Ritchie, J. and Spencer, L. (1996) Qualitative data analysis for applied policy research. In Bryman, A. and Burgess, R. (eds) Analysing Qualitative Data, Routeledge, USA, pp. 173-194.

Sabatelli, R.M., Meth, R.L. and Gavazzi, S.M. (

1988

) Factors mediating the adjustment to involuntary childlessness.

Family Relations

,

37

,

338

-343.

Sandelowski, M. (

1988

) Zonder kind: de wereld van onvruchtbare vrouwen.

Health Care Women Int.

,

9

,

147

-161.

Seibel, M. (

1997

) Onvruchtbaarheid: de impact van stress, het nut van counseling.

J. Assist. Reprod. Genet.

,

14

,

181

-183.

Sundby, J. (

1997

) Onvruchtbaarheid in Gambia: traditionele en moderne gezondheidszorg.

Patient Educ. Couns.

,

31

,

29

-37.

>

Van Balen, F. en Trimbos-Kemper, T.C.M. (

1993

) Langdurig onvruchtbare paren: een onderzoek naar hun welzijn.

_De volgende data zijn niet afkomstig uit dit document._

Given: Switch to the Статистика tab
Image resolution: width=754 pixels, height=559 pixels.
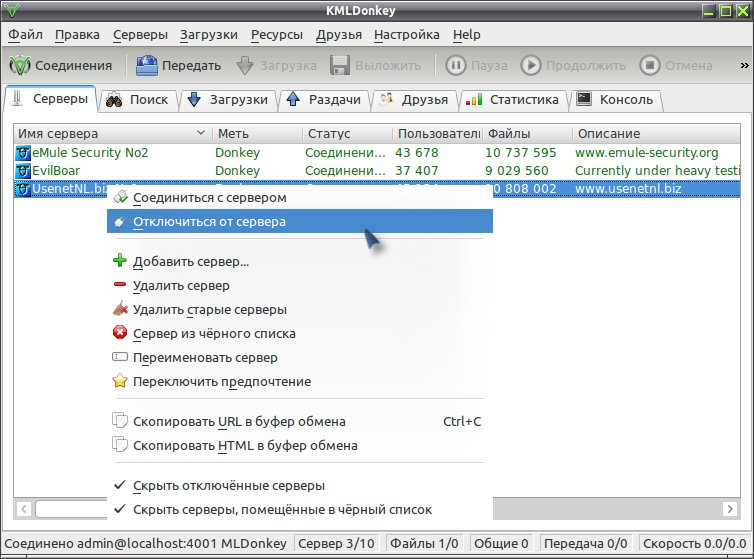Looking at the screenshot, I should [x=514, y=100].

J. Psychosom. Obstet. Gynaecol.

,

14

,

53

-60.

Van Balen, F. en Visser, A.P. (

1997

) Perspectieven op reproductieve gezondheid.

Patient Educ. Couns.

,

31

,

1

-5.

Van Balen, F. en Gerrits, G. (

2001

) Kwaliteit van onvruchtbaarheidszorg in arme-middelengebieden en de introductie van nieuwe voortplantingstechnologieën.

Hum. Reprod.

,

16

,

215

-219.

Walraven, G., Scherf, C., West, B., Ekpo, G., Paine, K., Coleman, R., Bailey, R. and Morison, L. (

2001

) The burden of reproductive-organ disease in rural women in The Gambia, West Africa.

Lancet

,

357

,

1161

-1167.

Wright, J., Duchesne, C., Sabourin, S., Bissonnette, F., Benoit, J. and Girard, Y. (

1991

) Psychosociaal leed en onvruchtbaarheid: mannen en vrouwen reageren verschillend.

Fertil. Steril.

,

55

,

100

-108.

Geef een antwoord

Het e-mailadres wordt niet gepubliceerd.